I found this integral here: https://www.12000.org/my_notes/ten_hard_integrals/index.htm
Sites like https://www.integral-calculator.com/, which I often find very helpful, did not successfully calculate the integral.
I have found a potential answer, that seems to be correct.
Using the formula
$$\int f(x)\,dx=x \cdot f(x)-\left[{\int f^{-1}(y)\,dy}\right]_{y=f(x)},$$
I calculated :
$$\int \arcsin(\sqrt{x+1}-\sqrt{x})\,dx = x \cdot \arcsin(\sqrt{x+1}-\sqrt{x})+\frac{3}{8}\arcsin(\sqrt{x+1}-\sqrt{x})+\frac{1}{8}\sqrt{\sqrt{x(x+1)}-x}\cdot[(1+2\sqrt{2})\sqrt{x+1}-(1-2\sqrt{2})\sqrt{x}]$$
My question is: How else could I integrate this function? Is there an easier way? I tried to substitute $x=tan(u)^2$ but it seems that the resulting integral is an extremely long combination of sines and cosines.
Thank you for your help
Additional notes on my reasoning:
The inverse function of $\arcsin(\sqrt{x+1}-\sqrt{x})$ is $\left(\frac{\sin^2 x-1}{2\sin x}\right)^2$
Integrating this function can be done by expanding the square :
$$\int \left(\frac{\sin^2 y-1}{2\sin y}\right)^2 dy=\int \frac{1}{4}(\sin^2 y-2+\csc^2 y)\,dy$$
After having calculated that integral, we replace y by $\arcsin(\sqrt{x+1}-\sqrt{x})$. After some simplification work, I get the result mentioned above.

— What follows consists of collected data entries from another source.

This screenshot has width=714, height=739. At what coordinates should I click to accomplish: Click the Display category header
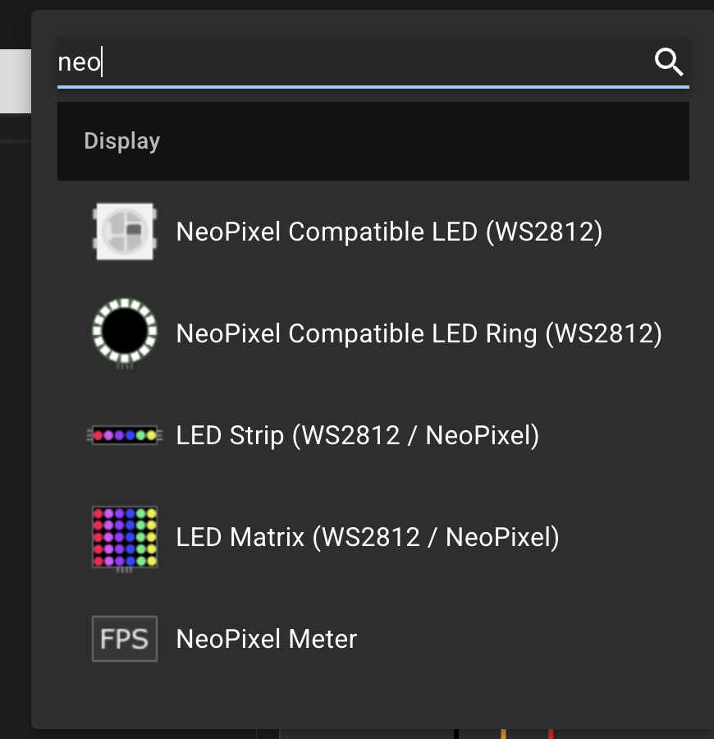[373, 141]
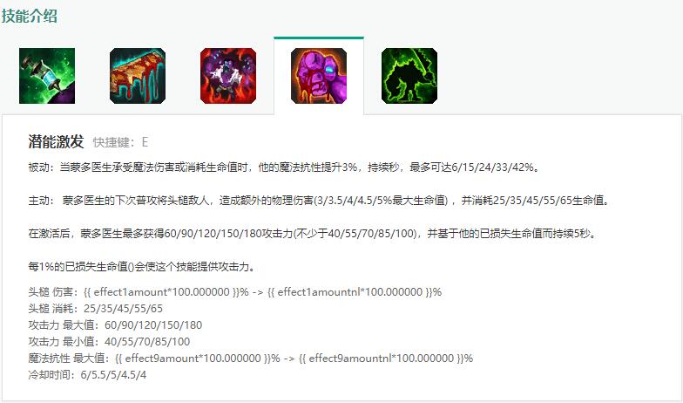Click the purple fist skill icon
This screenshot has width=683, height=403.
(x=319, y=76)
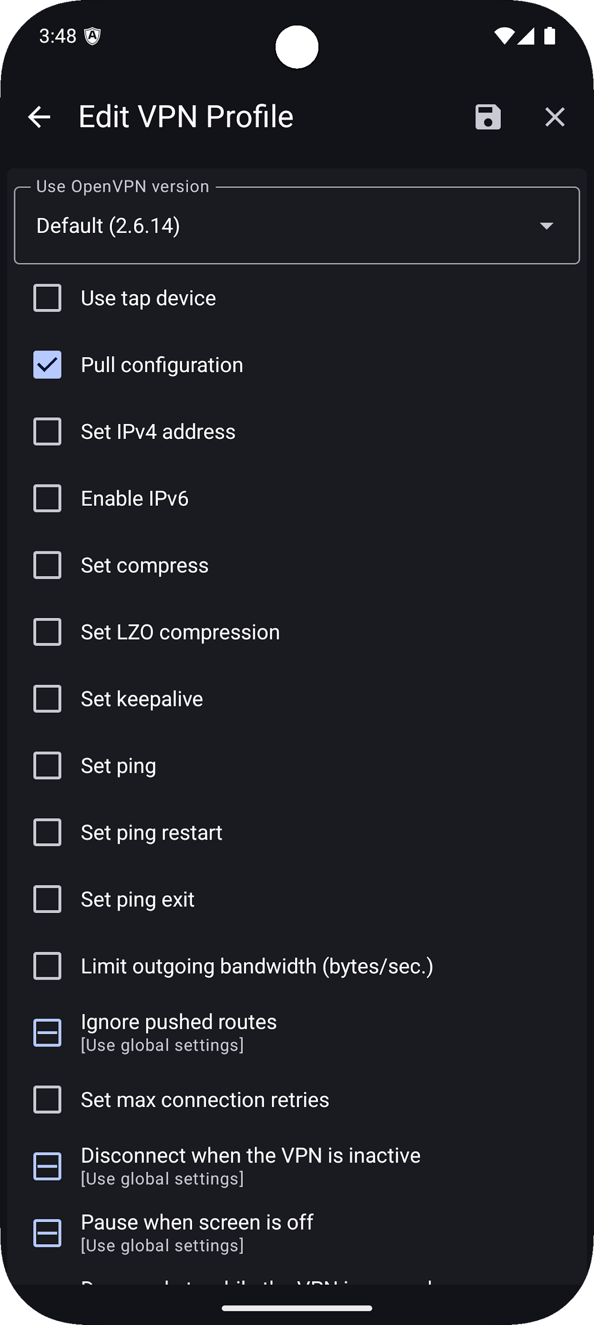This screenshot has width=594, height=1325.
Task: Check Set max connection retries
Action: point(47,1099)
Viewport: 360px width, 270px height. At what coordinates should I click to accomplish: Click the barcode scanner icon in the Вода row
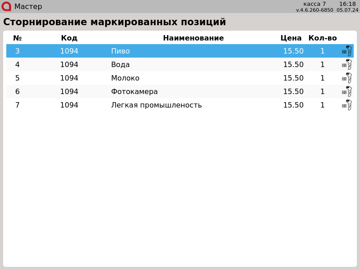pos(347,64)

I just wanted to add on. I am still working on this problem. I was thinking that we could build of the identities:
$$\sin(a-b) = \sin(a)cos(b) - \cos(a)\sin(b)$$ $$a-b = \arcsin(\sin(a)\cos(b) - \cos(a)\sin(b))$$.
We could find two functions that we can integrate, $a$ and $b$, where $\sin(a)\cos(b) = \sqrt{x+1}$ and $\cos(a)\sin(b) = \sqrt{x}.$ I was thinking probably letting $a$ and $b$ being some inverse trig functions and proceeding from there.